» **Task inputs**
━━━
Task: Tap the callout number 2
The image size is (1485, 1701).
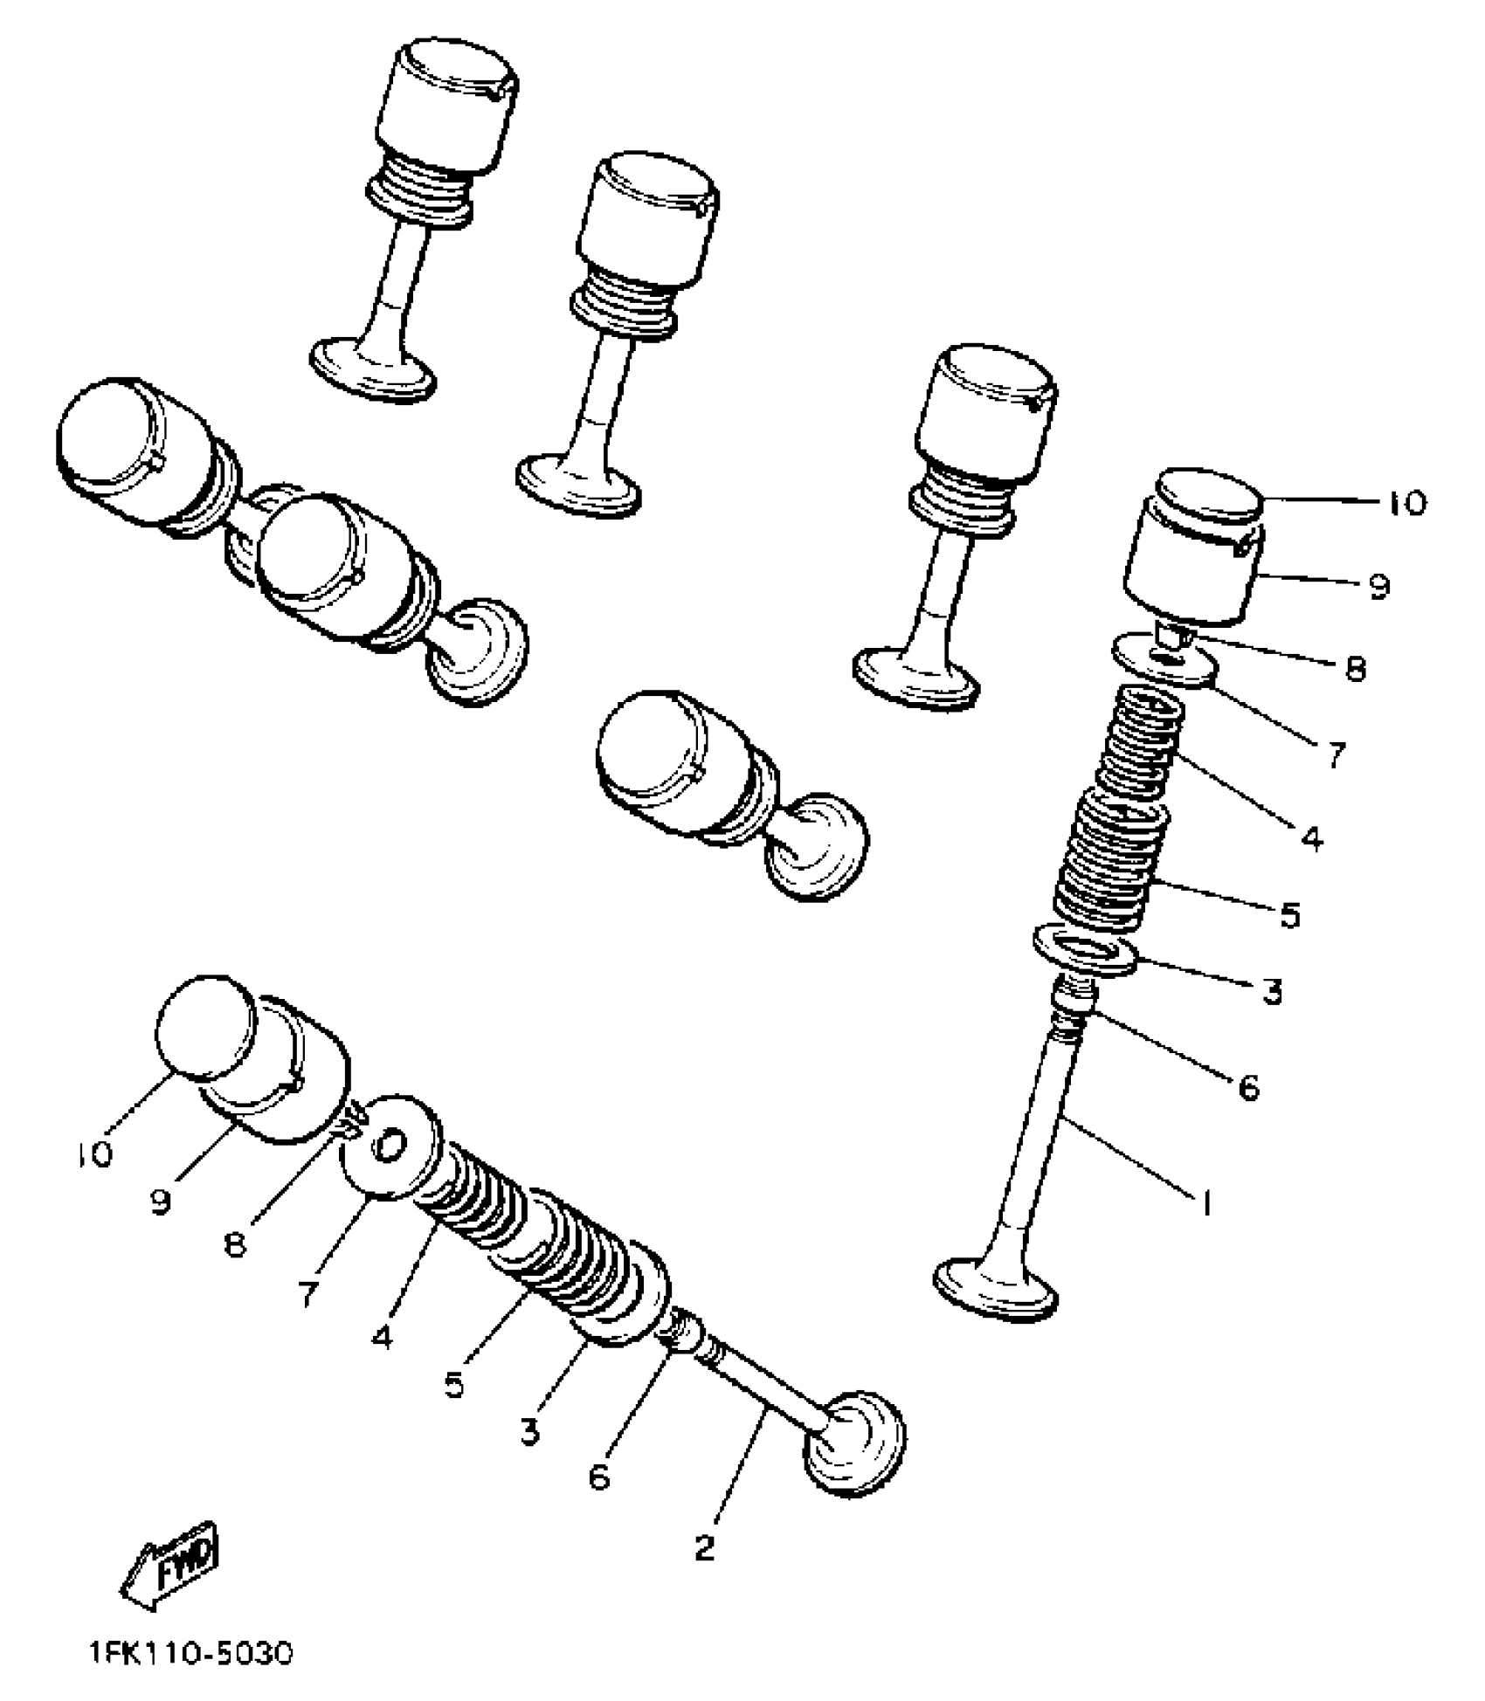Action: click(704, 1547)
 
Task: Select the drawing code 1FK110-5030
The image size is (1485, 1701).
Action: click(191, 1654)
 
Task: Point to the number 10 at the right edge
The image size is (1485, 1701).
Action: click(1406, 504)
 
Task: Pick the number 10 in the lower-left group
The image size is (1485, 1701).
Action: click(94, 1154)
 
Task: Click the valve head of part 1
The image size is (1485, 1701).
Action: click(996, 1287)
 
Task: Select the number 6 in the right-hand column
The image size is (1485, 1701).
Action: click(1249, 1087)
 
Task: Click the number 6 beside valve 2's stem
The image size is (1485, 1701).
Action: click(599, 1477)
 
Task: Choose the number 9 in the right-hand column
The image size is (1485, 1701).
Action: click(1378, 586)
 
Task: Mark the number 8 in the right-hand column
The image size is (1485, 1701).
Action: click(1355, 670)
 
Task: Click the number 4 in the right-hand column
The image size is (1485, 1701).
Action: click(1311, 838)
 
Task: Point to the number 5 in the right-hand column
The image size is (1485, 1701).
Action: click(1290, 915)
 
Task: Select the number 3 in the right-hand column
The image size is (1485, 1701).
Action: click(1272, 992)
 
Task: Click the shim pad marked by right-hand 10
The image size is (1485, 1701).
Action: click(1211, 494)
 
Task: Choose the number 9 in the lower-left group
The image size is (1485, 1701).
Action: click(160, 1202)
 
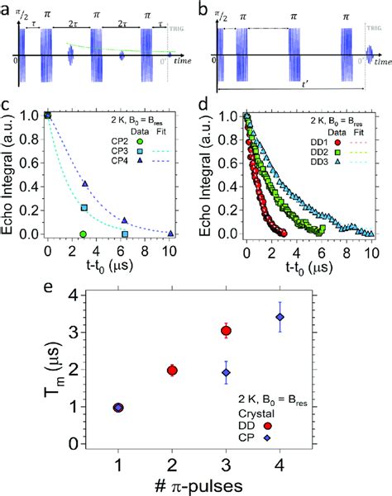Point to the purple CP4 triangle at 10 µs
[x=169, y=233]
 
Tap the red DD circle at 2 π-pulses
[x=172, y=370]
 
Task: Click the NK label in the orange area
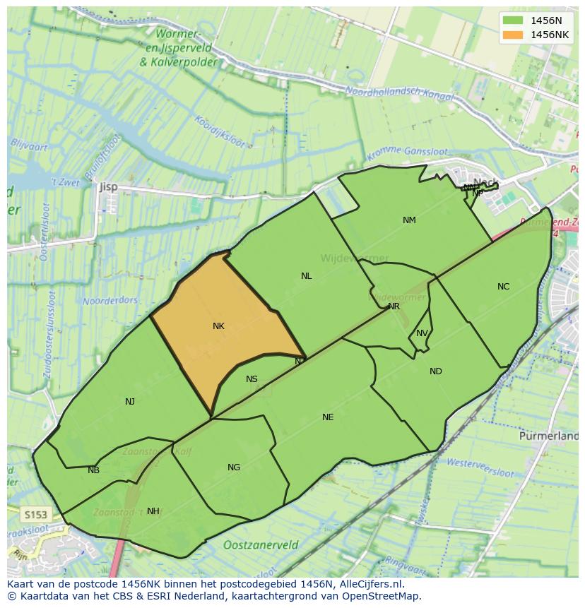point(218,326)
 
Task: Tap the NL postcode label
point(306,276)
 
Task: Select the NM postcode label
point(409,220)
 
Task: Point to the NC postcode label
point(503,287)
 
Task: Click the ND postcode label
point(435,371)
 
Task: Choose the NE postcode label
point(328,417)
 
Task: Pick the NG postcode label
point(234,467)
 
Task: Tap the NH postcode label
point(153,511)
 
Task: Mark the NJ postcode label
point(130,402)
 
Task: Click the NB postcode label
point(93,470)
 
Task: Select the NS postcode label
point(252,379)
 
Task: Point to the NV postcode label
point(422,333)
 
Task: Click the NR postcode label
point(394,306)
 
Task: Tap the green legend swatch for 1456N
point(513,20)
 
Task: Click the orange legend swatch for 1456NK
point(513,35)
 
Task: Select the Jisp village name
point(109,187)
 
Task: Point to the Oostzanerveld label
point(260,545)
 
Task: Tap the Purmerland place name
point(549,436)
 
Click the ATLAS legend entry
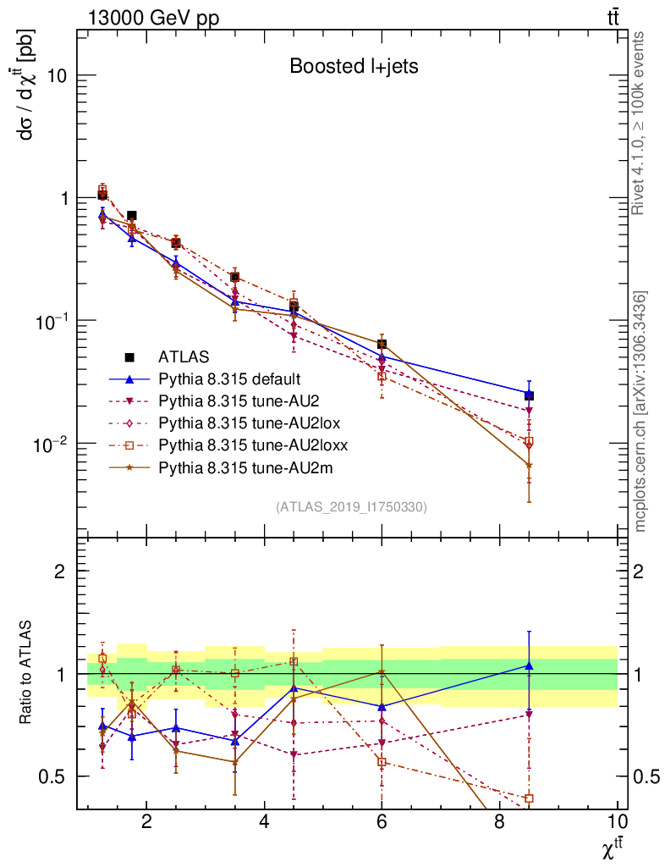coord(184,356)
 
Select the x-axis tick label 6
━━━
Reproduce every one of the records above verbatim, leaving out the pictures.

» **Task result**
Task: Tap the callout number 2
The image size is (1485, 1701).
Action: click(704, 1547)
 
Task: Select the drawing code 1FK110-5030
The image size is (1485, 1701).
Action: click(191, 1654)
 
Task: Point to the number 10 at the right edge
The image size is (1485, 1701).
Action: click(1406, 504)
 
Task: Pick the number 10 in the lower-left group
The image size is (1485, 1701).
Action: click(94, 1154)
 
Task: Click the valve head of part 1
The image size is (1485, 1701).
Action: click(996, 1287)
 
Task: Select the number 6 in the right-hand column
The image size is (1485, 1701).
Action: click(1249, 1087)
 
Task: Click the number 6 beside valve 2's stem
The image size is (1485, 1701).
Action: click(599, 1477)
 
Task: Choose the number 9 in the right-hand column
The image size is (1485, 1701).
Action: click(1378, 586)
 
Task: Mark the number 8 in the right-hand column
The image size is (1485, 1701).
Action: click(1355, 670)
 
Task: Click the number 4 in the right-hand column
The image size is (1485, 1701).
Action: click(1311, 838)
 
Task: Point to the number 5 in the right-hand column
The image size is (1485, 1701).
Action: click(1290, 915)
 
Task: Select the number 3 in the right-hand column
The image size is (1485, 1701).
Action: click(1272, 992)
 
Task: Click the shim pad marked by right-hand 10
The image size is (1485, 1701).
Action: click(1211, 494)
 
Task: Choose the number 9 in the lower-left group
The image size is (1485, 1701).
Action: click(160, 1202)
 
Point to the purple CP4 triangle at 10 µs
[x=169, y=233]
 
Tap the red DD circle at 2 π-pulses
[x=172, y=370]
 
Task: Click the NK label in the orange area
point(218,326)
 
Task: Tap the NL postcode label
point(306,276)
 
Task: Select the NM postcode label
point(409,220)
 
Task: Point to the NC postcode label
point(503,287)
 
Task: Click the ND postcode label
point(435,371)
 
Task: Choose the NE postcode label
point(328,417)
 
Task: Pick the NG postcode label
point(234,467)
 
Task: Tap the NH postcode label
point(153,511)
 
Task: Mark the NJ postcode label
point(130,402)
 
Task: Click the NB postcode label
point(93,470)
 
Task: Select the NS postcode label
point(252,379)
 
Task: Point to the NV postcode label
point(422,333)
 
Task: Click the NR postcode label
point(394,306)
 
Task: Tap the green legend swatch for 1456N
point(513,20)
 
Task: Click the orange legend swatch for 1456NK
point(513,35)
 
Task: Select the Jisp village name
point(109,187)
 
Task: Point to the Oostzanerveld label
point(260,545)
 
Task: Tap the Purmerland place name
point(549,436)
 
Click the ATLAS legend entry
coord(184,356)
 
Select the x-axis tick label 6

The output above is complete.